Definitivamente, Mortier assentará arraiais em Madrid, no Teatro Real, já a partir de 2010. Invejo Espanha, por esta e outras ousadias...
Nós, por cá, vamos ficando com a escória da gestão lírica.
Bom, adiante!
Em final de mandato, eis o balanço de G. Mortier, relativamente à Opéra National de Paris, que dirigiu durante cinco anos.

(Gérard Mortier)
Da entrevista, apreciei duas passagens, que reproduzo:
«Vous avez eu des mots très durs contre le public qui ne goûtait pas vos mises en scène.

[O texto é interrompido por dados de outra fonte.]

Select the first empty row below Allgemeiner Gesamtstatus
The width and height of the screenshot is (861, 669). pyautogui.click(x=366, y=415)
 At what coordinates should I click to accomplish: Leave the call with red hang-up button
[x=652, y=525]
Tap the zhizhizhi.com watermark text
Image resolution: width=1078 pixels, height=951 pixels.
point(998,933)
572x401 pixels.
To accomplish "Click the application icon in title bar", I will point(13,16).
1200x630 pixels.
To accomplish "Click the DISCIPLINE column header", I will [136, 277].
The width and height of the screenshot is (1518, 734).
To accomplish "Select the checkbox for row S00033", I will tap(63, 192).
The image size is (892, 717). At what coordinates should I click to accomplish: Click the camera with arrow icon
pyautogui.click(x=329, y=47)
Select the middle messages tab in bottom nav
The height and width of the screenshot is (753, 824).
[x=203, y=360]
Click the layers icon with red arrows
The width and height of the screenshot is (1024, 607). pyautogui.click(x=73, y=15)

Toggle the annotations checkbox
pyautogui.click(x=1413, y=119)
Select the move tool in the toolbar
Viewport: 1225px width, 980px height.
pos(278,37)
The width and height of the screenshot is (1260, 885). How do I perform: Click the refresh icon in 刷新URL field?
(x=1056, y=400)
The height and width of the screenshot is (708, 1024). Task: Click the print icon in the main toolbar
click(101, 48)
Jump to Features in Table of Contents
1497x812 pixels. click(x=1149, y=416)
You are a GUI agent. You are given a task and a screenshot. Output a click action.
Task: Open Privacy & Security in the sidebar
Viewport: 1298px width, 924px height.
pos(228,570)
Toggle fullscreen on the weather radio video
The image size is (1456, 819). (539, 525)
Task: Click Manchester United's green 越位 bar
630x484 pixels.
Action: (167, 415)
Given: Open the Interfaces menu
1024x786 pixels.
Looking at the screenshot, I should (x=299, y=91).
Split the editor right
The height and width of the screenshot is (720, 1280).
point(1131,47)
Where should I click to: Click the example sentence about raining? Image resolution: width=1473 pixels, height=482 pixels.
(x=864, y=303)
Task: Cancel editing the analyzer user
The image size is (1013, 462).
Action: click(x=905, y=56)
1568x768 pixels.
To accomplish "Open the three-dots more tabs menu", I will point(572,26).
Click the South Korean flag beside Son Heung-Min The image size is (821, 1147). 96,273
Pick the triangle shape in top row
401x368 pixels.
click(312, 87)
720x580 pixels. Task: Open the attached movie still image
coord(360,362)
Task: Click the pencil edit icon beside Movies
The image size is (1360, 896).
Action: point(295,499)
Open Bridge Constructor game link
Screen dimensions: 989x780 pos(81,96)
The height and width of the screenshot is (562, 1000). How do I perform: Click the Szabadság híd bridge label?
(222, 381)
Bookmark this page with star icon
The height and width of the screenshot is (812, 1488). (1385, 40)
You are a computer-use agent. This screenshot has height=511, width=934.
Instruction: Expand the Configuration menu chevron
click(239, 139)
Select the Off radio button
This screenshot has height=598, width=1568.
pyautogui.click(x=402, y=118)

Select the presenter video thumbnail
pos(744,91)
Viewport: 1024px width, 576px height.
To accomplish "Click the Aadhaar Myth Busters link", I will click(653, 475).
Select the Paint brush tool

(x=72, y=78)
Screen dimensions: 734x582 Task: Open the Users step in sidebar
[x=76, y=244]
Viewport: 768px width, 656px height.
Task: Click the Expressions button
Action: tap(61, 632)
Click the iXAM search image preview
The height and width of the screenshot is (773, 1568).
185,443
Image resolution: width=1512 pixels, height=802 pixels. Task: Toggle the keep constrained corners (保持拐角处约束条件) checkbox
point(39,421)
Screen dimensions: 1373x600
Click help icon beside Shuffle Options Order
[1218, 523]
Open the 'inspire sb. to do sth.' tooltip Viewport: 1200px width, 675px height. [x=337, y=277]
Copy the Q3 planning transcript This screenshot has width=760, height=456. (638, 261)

Je me suis emporté parce que c'est à Paris et nulle par ailleurs que j'ai entendu crier dans la salle : "Mortier au bûcher !" Je ne déteste pas la polémique, mais c'est assez difficile à supporter... On sait que les Français sont moins intéressés par la musique que par la littérature ou les arts plastiques. Mais leur gros défaut est d'avoir un avis sur tout, même sur ce qu'ils ne connaissent pas. Ce que j'appelle le côté Madame Verdurin du public parisien... J'ai reçu des lettres qui insultaient le travail pour Tristan de Bill Viola, l'un des plus grands artistes d'aujourd'hui. Cet opéra n'a pas toujours le public qu'il mérite...
(...)
On m'a alors proposé le Staatsoper de Berlin. Mais, avec le chef d'orchestre Daniel Barenboïm, bien que nous nous appréciions, nous aurions été deux tigres sur la même montagne. Enfin, Madrid, avec qui je discute depuis longtemps, m'a appelé. Les Espagnols voulaient aussi Stéphane Lissner [patron de la Scala de Milan]. Mais je crois que Lissner est le futur directeur naturel de l'Opéra de Paris en 2013.»
Frontal e sem rodeios!
Goste-se, ou não, da obra de Mortier, há que reconhecer a sua veia ousada, radical e vanguardista. Não será para todos os gostos, é certo...
Pessoalmente, gosto do espírito de ruptura de Mortier: um insubmisso.